Tableau 2. Ceux qui croient pouvoir améliorer leur sort personnel, selon l'âge et la scolarité.
Tableau 3. La promotion interne et le niveau scolaire.
Tableau 4. Age, années d'ancienneté qu'on accepte de perdre et croyance en la promotion interne.
Tableau 5. Possibilités de « partir à son compte » et justifications.
Tableau 6. Penser « partir à son compte », selon l'âge et la scolarité.
Tableau 7. Origine sociale et perception du facteur ethnique dans l'entreprise.
Tableau 8. Scolarité, postes syndicaux et perception des chances de promotion interne.
Tableau 9. Âge, croyance à l'amélioration de son sort, perception des moyens.
Tableau 10. Âge, croyance à la promotion interne, perception des moyens.
I. INTRODUCTION
A. Le Québec et les différents modèles de sociétés
En tant que société globale, le Québec s'apparente à la France par sa culture, au Canada et à l'Angleterre par ses institutions politiques, aux États-Unis par son industrie.

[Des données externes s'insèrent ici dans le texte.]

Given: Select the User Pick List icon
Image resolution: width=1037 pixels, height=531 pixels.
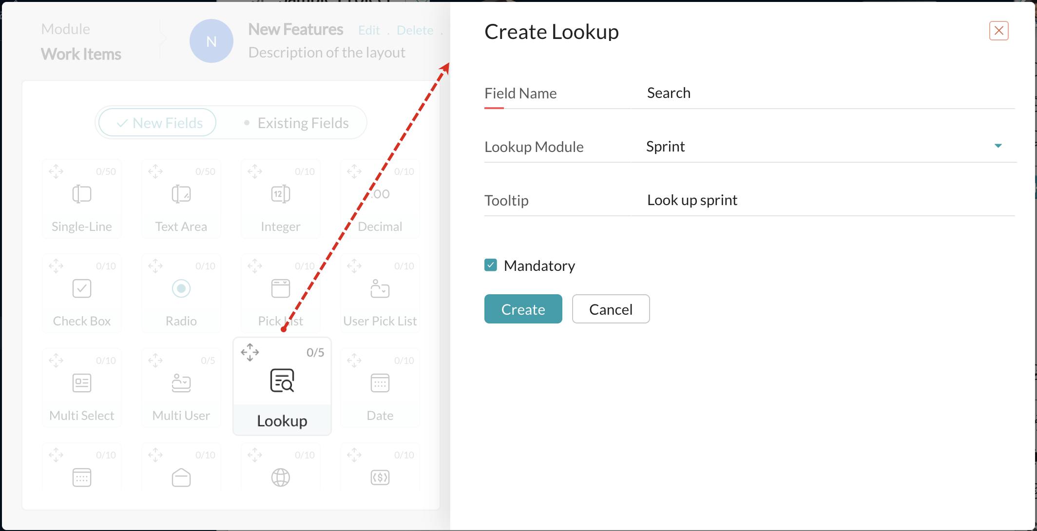Looking at the screenshot, I should pos(380,288).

Ces trois modèles nationaux restent évidemment d'une utilisation très limitée pour le sociologue ; ce sont en réalité plutôt des points de repère que des modèles. En effet, aucun de ces modèles nationaux n'a été transposé comme tel au Canada français, il faut plutôt parler de certains éléments de ces modèles, immédiatement transformés par les conditions originales de la situation où ils étaient transposés. Ainsi Tocqueville dit que l'on ne comprend bien l'esprit de l'administration de Louis XIV qu'en étudiant sa projection au Canada, où défauts et qualités apparaissent alors comme grossis au microscope. Mais cette comparaison de Tocqueville appelle aussitôt les limites étroites que lui assigne Diamond : le Canada français historique se comprend tout autant en tant que projection d'un modèle français qu'en tant que déviance par rapport à ce modèle : l'administration bureaucratique suscite le coureur des bois. « De ses propres mains, écrit Diamond, la France a créé au Canada une base sociale pour la désobéissance, un cadre social dans lequel les déviations devenaient l'unique moyen de survivre, ou de faire quelque profit. » [1] Ainsi en va-t-il des autres modèles : la pratique de la vie parlementaire de type britannique est réinterprétée au Québec ; l'industrialisation, si elle apparaît en gros comme une fraction de l'industrialisation américaine, n'en reste pas moins un mélange où l'affaire familiale québécoise se distingue de la grande industrie canadienne-anglaise ou américaine ; le syndicalisme porte l'empreinte très évidente des institutions américaines tout en faisant des emprunts idéologiques et institutionnels au syndicalisme français en particulier.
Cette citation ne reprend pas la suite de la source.